◆ WORK TASK:
In the listing, find every line that has the string "computer" and copy it.

◆ INPUT RECORDS:
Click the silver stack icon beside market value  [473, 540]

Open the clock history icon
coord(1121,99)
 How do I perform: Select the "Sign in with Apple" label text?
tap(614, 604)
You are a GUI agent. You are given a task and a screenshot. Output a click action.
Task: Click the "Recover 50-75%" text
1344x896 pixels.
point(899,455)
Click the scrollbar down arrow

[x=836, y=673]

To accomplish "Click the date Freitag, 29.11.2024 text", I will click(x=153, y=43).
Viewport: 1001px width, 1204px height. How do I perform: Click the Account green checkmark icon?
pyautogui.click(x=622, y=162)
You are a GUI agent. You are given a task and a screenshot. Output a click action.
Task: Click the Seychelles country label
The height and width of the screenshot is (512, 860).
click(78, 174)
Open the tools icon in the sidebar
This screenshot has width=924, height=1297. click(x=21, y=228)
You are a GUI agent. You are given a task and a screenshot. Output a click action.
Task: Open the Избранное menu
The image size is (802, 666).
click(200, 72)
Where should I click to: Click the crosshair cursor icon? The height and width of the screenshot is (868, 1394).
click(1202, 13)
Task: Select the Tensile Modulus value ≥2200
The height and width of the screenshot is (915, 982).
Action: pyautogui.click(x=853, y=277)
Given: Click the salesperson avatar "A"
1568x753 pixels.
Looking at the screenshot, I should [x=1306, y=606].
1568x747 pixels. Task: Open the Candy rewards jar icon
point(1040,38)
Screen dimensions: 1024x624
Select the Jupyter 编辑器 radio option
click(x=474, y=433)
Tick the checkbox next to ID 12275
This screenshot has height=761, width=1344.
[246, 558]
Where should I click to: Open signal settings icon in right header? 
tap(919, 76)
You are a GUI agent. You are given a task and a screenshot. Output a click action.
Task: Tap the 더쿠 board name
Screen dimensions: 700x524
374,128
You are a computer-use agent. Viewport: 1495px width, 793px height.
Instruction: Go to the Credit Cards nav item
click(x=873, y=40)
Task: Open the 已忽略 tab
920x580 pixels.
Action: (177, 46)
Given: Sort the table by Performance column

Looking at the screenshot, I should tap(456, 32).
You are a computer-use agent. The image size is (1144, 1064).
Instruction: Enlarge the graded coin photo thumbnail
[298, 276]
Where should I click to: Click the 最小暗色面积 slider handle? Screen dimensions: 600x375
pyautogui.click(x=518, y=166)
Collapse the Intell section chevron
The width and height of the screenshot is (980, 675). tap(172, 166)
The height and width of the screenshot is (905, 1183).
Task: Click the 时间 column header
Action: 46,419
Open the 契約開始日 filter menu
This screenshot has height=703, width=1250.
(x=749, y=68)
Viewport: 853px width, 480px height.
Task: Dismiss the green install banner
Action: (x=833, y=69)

◆ REPLY:
You are a computer-use agent. Viewport: 1495px width, 793px height.
You are a computer-use agent. The image size is (1144, 1064).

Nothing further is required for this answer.